Required work: Search the data for the word "will" and copy out every line that has it.

Data section:
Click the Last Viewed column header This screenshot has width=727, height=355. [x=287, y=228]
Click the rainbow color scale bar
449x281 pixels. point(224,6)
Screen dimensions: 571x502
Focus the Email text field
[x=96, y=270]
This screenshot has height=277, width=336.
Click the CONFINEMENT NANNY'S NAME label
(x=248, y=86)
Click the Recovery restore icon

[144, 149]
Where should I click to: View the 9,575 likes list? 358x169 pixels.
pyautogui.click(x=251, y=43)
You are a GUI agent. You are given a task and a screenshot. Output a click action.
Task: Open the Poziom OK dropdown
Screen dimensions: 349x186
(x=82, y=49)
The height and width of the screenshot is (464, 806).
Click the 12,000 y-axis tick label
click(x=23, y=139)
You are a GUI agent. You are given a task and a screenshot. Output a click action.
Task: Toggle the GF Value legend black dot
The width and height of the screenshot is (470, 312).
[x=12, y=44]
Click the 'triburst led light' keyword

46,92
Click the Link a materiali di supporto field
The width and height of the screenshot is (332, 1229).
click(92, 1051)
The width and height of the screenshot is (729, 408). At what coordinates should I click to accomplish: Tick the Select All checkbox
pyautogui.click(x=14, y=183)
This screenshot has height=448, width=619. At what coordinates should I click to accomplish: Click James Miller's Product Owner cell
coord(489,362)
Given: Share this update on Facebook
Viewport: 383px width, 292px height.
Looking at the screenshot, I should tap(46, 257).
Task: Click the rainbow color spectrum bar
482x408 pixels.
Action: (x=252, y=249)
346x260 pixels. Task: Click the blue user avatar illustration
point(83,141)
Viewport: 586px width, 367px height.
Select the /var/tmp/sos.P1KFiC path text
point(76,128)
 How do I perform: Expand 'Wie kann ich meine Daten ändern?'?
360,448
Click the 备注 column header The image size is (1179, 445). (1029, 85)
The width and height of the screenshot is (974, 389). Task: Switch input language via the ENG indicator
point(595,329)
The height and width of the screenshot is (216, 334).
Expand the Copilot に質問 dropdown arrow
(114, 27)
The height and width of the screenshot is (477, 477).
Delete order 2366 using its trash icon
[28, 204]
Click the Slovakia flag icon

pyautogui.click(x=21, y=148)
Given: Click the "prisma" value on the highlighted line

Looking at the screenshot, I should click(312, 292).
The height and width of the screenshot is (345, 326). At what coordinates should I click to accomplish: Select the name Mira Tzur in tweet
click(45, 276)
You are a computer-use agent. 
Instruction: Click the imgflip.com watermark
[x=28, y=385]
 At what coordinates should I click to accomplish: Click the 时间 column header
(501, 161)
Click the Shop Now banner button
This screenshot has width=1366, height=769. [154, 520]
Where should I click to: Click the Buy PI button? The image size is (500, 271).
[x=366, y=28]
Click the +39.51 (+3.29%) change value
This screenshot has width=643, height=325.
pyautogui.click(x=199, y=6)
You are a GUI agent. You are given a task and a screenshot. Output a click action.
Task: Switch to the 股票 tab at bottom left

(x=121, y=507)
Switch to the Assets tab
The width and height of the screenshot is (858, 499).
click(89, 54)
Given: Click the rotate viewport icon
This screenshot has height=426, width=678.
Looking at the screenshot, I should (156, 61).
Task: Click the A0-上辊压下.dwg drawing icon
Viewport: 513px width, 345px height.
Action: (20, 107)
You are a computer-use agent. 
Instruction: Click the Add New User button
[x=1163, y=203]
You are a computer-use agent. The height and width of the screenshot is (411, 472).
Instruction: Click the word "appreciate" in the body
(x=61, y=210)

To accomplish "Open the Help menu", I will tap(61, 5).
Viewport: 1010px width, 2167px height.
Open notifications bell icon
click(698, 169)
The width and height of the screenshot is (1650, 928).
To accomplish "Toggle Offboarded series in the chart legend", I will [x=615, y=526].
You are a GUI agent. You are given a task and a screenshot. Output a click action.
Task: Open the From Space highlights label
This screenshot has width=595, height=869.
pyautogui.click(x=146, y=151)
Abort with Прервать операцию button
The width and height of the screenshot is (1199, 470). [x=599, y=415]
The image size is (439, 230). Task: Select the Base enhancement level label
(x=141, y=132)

Reply to the task:
To accomplish "Open the Help menu", I will tap(61, 5).
To accomplish "Toggle Offboarded series in the chart legend", I will [x=615, y=526].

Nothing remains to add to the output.